• [Exercise details]
Pull out every line of the records that contains the string "height", matching case exactly.

*****

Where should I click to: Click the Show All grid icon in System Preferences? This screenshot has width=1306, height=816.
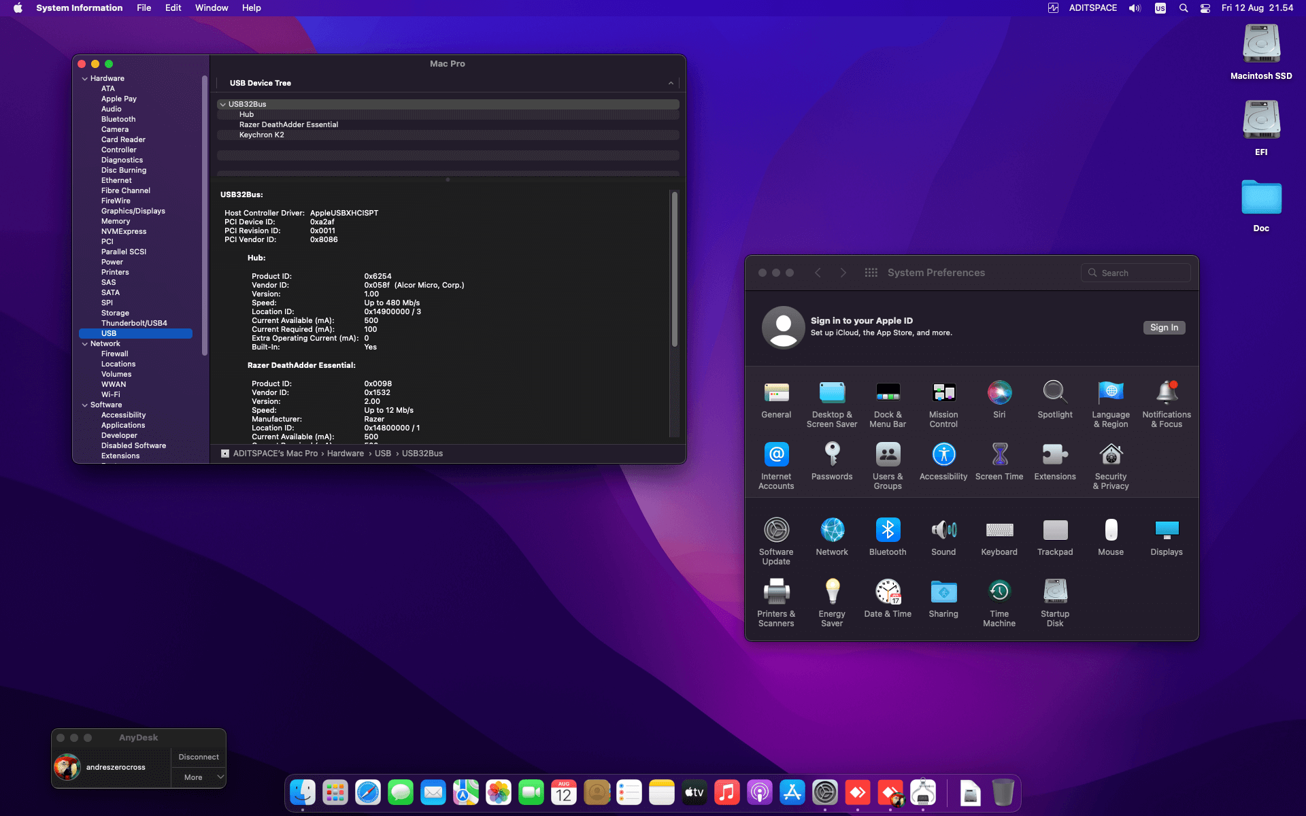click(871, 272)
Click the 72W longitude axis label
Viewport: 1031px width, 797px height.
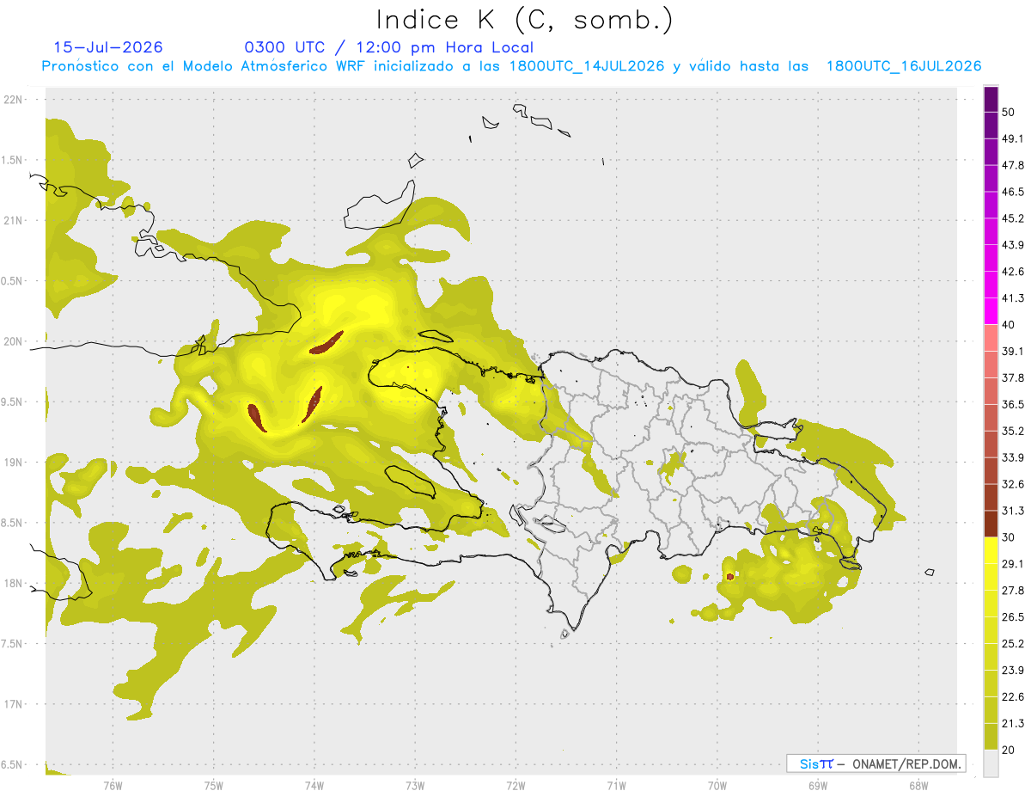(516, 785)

*****

• [Full output]
Where should I click to: Click the Show All grid icon in System Preferences? This screenshot has width=1306, height=816.
Viewport: 1031px width, 797px height.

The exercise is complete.